Cumhurbaşkanlığı İletişim Başkanlığı bünyesindeki Dezenformasyonla Mücadele Merkezi (DMM), son günlerde bazı basın yayın organları ve sosyal medya platformlarında dolaşıma giren 'kuru fasulye krizi yaşandığı ve ürünün sofralardan eksileceği' iddialarına resmi bir açıklamayla yanıt verdi. Yapılan açıklamada, bu iddiaların tamamen asılsız olduğu ve kamuoyunu yanıltmaya yönelik bir dezenformasyon faaliyeti olarak değerlendirildiği bildirildi.
Rakamlarla Güçlü Arz Tablosu
DMM, NSosyal hesabından yaptığı açıklamada, Türkiye'de kuru fasulye arzında herhangi bir sıkıntı bulunmadığını somut verilerle ortaya koydu. Açıklamada, 2024 yılında kuru fasulyede kendine yeterlilik oranının %84,5'e ulaştığı ve iç tüketimin büyük bölümünün yerli üretimle karşılandığı vurgulandı. 2025 yılına ilişkin TÜİK tahminlerine de değinilen açıklamada, 247 bin ton üretim gerçekleştiği ve bu süreçte yalnızca 7 bin tonluk sınırlı bir ithalat yapıldığı bilgisi paylaşıldı. Bu göstergelerin, iç piyasada arz sürekliliğinin sağlam bir şekilde korunduğunun kanıtı olduğu ifade edildi.
Üreticiye Sağlanan Destekler ve Alım Garantisi
Kuru fasulye üretiminin sürdürülebilirliği ve piyasa istikrarının sağlanması amacıyla alınan tedbirlere de dikkat çekilen açıklamada, Toprak Mahsulleri Ofisi'nin (TMO) belirlediği alım fiyatı kamuoyuyla paylaşıldı. Buna göre, TMO alım fiyatı 42 TL/kg olarak belirlenmiş durumda. Ayrıca, gelecek yıllarda da güçlü arz yapısının devamı için Tarım Arazilerinin Kullanımının Etkinleştirilmesi (TAKE) Projesi kapsamında çalışmaların sürdüğü ve çiftçilere %75 hibe tohum desteği sağlandığı aktarıldı.
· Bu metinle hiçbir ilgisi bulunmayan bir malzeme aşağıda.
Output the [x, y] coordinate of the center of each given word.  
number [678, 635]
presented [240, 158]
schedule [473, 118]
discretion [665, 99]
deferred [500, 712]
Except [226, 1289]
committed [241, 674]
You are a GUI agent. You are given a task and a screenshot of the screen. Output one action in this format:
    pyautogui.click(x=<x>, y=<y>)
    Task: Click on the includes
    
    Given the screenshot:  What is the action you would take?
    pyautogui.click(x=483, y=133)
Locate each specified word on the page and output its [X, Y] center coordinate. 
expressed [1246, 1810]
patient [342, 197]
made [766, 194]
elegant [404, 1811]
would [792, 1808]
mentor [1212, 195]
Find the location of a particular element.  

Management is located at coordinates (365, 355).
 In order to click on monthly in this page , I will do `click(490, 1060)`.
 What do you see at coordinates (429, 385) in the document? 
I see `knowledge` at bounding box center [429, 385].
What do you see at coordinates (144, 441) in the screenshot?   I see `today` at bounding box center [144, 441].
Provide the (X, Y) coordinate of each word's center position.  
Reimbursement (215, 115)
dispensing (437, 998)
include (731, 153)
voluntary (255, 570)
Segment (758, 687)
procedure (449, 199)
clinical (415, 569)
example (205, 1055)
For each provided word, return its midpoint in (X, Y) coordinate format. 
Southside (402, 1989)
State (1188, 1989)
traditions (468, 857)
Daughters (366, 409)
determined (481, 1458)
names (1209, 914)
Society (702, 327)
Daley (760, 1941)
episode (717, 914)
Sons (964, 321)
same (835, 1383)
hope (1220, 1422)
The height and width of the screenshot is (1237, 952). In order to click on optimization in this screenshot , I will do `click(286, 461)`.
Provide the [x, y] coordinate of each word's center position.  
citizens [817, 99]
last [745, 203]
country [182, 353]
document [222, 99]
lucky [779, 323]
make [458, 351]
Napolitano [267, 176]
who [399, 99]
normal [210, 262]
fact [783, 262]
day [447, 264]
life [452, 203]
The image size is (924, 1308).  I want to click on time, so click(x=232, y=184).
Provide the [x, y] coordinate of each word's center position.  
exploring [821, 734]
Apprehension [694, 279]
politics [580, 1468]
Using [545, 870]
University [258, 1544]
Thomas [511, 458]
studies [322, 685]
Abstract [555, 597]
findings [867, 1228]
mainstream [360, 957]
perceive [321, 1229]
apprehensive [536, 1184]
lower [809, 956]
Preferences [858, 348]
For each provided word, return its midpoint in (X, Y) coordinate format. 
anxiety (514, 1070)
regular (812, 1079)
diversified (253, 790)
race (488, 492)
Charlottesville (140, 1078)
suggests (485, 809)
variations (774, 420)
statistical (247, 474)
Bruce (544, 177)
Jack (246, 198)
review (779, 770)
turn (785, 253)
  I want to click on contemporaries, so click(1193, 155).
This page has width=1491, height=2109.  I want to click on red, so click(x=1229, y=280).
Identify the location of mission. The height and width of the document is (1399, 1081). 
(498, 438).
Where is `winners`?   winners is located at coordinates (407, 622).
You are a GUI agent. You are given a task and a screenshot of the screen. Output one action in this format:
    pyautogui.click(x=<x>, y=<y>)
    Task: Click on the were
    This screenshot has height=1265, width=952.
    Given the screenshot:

Kuru fasulyenin, 2024'ten itibaren üretim planlaması yapılan ürünler listesine alındığı hatırlatılan açıklamada, üreticiye verilen destek miktarlarındaki artış da şu şekilde sıralandı:
- 2024 üretim yılı: Dekar başına 185 lira
- 2025 üretim yılı: Dekar başına 366 lira
- 2026 üretim yılı: Dekar başına 465 lira
Kamuoyuna Çağrı: Resmi Verilere İtibar Edin
Dezenformasyonla Mücadele Merkezi, tüm bu verilerin ışığında, kuru fasulyeye erişimde bir sıkıntı yaşanacağı yönündeki iddiaların gerçeklerle örtüşmediğinin altını çizdi. Açıklamanın son bölümünde, kamuoyuna manipülatif söylemlere itibar etmemeleri ve resmi kurumlar tarafından paylaşılan güvenilir verilere dayanmaları konusunda önemli bir çağrıda bulunuldu.